Только для девочек | страница 32
Я не знаю, почему Олимпиада Семеновна догадалась, о чем я хочу, но не решаюсь спросить. Может быть, по глазам? Но она прервала себя, покачала головой:
— Нет, ранение у него оказалось, к счастью… или к несчастью? неопасным. Вернее, не очень опасным.
— Как это — к несчастью?
— Мы приехали в Уфу, в дороге мы много разговаривали, потом переписывались, он присылал мне свои новые стихи.
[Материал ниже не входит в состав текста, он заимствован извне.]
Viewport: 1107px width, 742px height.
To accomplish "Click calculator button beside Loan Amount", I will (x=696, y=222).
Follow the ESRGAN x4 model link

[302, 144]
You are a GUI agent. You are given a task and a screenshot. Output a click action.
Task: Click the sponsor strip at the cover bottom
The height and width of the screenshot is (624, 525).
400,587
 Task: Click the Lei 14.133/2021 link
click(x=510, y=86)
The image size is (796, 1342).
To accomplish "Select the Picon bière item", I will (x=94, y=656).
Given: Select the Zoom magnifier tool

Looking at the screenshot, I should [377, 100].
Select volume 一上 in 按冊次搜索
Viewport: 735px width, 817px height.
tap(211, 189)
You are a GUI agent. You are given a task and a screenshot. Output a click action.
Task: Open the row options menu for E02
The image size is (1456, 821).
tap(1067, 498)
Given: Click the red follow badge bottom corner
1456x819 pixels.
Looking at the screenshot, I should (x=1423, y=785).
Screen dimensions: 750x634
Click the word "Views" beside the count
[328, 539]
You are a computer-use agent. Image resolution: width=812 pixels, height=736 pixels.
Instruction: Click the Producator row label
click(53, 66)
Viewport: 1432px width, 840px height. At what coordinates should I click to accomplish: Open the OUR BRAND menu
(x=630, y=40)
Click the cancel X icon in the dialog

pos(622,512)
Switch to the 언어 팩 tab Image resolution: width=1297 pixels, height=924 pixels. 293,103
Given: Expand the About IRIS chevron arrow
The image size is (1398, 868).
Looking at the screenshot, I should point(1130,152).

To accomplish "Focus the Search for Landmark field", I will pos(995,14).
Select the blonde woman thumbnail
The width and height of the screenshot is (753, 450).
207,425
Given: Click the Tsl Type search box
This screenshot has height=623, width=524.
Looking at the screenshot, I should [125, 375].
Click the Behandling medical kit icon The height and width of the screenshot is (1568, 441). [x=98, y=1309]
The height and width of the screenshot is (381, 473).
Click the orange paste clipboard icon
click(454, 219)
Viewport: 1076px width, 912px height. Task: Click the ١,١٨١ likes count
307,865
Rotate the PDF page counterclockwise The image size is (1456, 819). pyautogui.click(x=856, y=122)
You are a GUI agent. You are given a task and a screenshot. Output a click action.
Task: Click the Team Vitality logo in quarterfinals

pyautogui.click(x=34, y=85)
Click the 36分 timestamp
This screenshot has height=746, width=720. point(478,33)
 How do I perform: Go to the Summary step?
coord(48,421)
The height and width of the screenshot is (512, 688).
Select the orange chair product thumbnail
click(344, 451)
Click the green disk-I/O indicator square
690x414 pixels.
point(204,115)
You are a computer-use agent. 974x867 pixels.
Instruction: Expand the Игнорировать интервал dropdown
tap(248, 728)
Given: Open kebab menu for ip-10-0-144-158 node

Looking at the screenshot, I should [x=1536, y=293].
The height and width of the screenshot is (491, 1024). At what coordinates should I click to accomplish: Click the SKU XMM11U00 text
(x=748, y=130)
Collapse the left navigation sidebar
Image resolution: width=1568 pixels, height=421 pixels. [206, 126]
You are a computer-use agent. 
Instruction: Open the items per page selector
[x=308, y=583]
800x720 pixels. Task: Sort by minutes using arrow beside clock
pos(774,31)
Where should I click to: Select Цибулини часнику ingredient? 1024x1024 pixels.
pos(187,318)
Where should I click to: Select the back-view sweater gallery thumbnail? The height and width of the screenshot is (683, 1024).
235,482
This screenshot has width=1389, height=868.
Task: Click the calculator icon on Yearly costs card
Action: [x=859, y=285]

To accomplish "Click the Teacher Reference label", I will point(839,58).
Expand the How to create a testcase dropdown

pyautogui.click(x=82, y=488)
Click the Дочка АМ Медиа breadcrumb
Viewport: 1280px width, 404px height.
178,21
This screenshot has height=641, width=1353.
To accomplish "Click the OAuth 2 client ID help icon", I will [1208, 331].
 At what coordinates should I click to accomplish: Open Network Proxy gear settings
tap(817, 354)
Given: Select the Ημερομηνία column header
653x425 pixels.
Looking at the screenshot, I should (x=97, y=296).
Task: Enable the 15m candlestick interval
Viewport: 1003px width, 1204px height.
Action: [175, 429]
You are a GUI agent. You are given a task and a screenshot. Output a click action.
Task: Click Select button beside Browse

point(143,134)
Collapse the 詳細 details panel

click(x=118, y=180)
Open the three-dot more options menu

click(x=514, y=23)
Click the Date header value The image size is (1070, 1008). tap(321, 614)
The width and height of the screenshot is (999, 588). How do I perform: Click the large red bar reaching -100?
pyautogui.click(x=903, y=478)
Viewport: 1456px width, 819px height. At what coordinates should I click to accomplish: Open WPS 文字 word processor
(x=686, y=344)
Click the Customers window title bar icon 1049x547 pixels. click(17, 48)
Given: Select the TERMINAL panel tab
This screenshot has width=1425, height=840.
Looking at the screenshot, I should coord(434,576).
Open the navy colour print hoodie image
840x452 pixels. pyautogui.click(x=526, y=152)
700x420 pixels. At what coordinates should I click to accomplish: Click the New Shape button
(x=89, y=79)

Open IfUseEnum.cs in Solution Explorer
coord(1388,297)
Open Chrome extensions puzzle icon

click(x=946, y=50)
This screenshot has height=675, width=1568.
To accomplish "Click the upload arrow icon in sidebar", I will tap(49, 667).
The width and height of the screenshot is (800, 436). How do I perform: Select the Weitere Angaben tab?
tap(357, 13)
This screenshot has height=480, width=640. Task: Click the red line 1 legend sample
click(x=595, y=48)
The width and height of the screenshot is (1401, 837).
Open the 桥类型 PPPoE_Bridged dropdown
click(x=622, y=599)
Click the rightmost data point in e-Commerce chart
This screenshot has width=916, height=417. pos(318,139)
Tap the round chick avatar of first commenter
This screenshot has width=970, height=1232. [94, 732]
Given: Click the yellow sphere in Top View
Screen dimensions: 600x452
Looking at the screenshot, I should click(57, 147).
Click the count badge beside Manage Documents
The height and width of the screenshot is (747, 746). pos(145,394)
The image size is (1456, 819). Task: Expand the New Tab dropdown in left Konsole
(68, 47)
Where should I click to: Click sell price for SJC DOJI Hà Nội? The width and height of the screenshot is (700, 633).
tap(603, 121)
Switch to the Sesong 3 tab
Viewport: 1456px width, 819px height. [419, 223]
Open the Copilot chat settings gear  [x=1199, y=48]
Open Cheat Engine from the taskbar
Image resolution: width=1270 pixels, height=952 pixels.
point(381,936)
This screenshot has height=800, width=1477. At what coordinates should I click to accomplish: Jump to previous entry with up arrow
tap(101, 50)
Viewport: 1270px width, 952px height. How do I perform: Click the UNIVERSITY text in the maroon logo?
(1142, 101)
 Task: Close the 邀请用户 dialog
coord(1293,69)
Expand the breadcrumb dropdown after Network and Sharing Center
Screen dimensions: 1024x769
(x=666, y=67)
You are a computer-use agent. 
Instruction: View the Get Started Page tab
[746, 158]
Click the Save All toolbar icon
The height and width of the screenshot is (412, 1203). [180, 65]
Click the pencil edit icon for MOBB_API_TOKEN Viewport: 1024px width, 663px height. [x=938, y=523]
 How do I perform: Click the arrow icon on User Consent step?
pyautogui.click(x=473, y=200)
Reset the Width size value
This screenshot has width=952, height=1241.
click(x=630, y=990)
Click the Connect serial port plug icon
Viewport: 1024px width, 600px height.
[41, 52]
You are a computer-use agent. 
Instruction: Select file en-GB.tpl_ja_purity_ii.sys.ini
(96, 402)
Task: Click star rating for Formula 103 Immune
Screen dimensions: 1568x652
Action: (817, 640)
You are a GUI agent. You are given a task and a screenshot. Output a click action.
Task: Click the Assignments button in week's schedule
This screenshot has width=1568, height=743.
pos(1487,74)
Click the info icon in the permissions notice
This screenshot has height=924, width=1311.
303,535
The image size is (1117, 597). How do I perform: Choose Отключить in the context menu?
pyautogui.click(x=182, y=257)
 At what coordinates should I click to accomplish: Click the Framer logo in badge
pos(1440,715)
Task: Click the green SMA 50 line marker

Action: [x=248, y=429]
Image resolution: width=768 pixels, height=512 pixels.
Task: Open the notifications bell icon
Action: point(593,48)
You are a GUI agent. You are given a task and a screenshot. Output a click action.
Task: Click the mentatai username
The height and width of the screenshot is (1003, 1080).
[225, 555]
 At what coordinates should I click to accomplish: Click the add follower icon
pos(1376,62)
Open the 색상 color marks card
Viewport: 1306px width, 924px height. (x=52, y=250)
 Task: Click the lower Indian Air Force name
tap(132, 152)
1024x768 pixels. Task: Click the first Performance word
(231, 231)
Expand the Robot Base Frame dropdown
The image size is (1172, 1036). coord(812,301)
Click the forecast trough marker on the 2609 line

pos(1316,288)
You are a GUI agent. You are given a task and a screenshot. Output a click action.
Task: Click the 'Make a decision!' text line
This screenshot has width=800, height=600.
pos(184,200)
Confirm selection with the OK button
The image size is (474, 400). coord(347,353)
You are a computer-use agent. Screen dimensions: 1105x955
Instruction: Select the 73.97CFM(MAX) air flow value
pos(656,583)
Его вылечили. По состоянию здоровья он должен был продолжать службу в тыловой части. Но он был поэтом. И сумел добиться, сумел убедить врачей и начальство отправить его во фронтовую часть. И погиб уже в конце войны, в Венгрии, в боях на озере Балатон. Я никогда не была в Сталинграде, но в Венгрии на озере Балатон побывала. Совсем недавно. В прошлом году. Там теперь курорт.
— А стихи? — спросила я. — Что с его стихами?
— Они изданы, Оля. Маленькая такая книжечка. У меня есть несколько экземпляров. И я тебе ее подарю. Сейчас же.
Олимпиада Семеновна ушла и вскоре вернулась с маленькой тонкой книжкой в бумажном переплете голубого цвета. Я раскрыла обложку. Четко и крупно там было написано: «Оле Алексеевой на добрую память об Августе Иванове». Но дата была не сегодняшняя. Олимпиада Семеновна надписала мне эту книжку несколько дней назад.
Когда Олимпиада Семеновна ушла в соседнюю палату, — сквозь окно в стене было видно, что девочки машут руками, что-то у них там случилось, — Вика прищурилась и сказала своим негромким, сипловатым красивым голосом:
— Три ха-ха! Эта старая мымра туда же лезет.
— Куда? — не поняла я. Я сразу даже не поняла, что это она об Олимпиаде Семеновне.
— В воспитатели. Это ведь она не тебя, а меня воспитывала. Для меня всю эту бодягу разводила.
Ну, знаете!.. Олимпиада Семеновна, действительно, разговаривала чуть громче, чем обычно, так, что Вике, отвернувшейся к окну на своей кровати, все было слышно.
— И замуж она не вышла, — зло прищурившись, продолжала Вика, — не потому, что поперек себя толще, а потому, что решила быть верной до гроба. С этой своей хорошенькой шейкой.
— Как ты можешь? — мне хотелось заплакать от злости и бессилия. — Что ты выдумываешь? И совсем она не была толстой, раз этот поэт сказал, что у нее шейка, а не шея. Поэты в этом понимают. Я имею в виду — в словах. И толстых тоже иногда очень любят. Да и при чем здесь это? Ведь он погиб на фронте!
— Погиб, — согласилась Вика. — Только я не хочу, чтобы мне тыкали в нос всю эту верность, и всю эту чистую, невинную любовь, и весь этот треп. Ты — как Юлька. — Юлька смотрела на нас во все глаза. — Ты, как она, ничего не понимаешь. Но ты еще вырастешь и узнаешь, что такое любовь, и какая она на самом деле.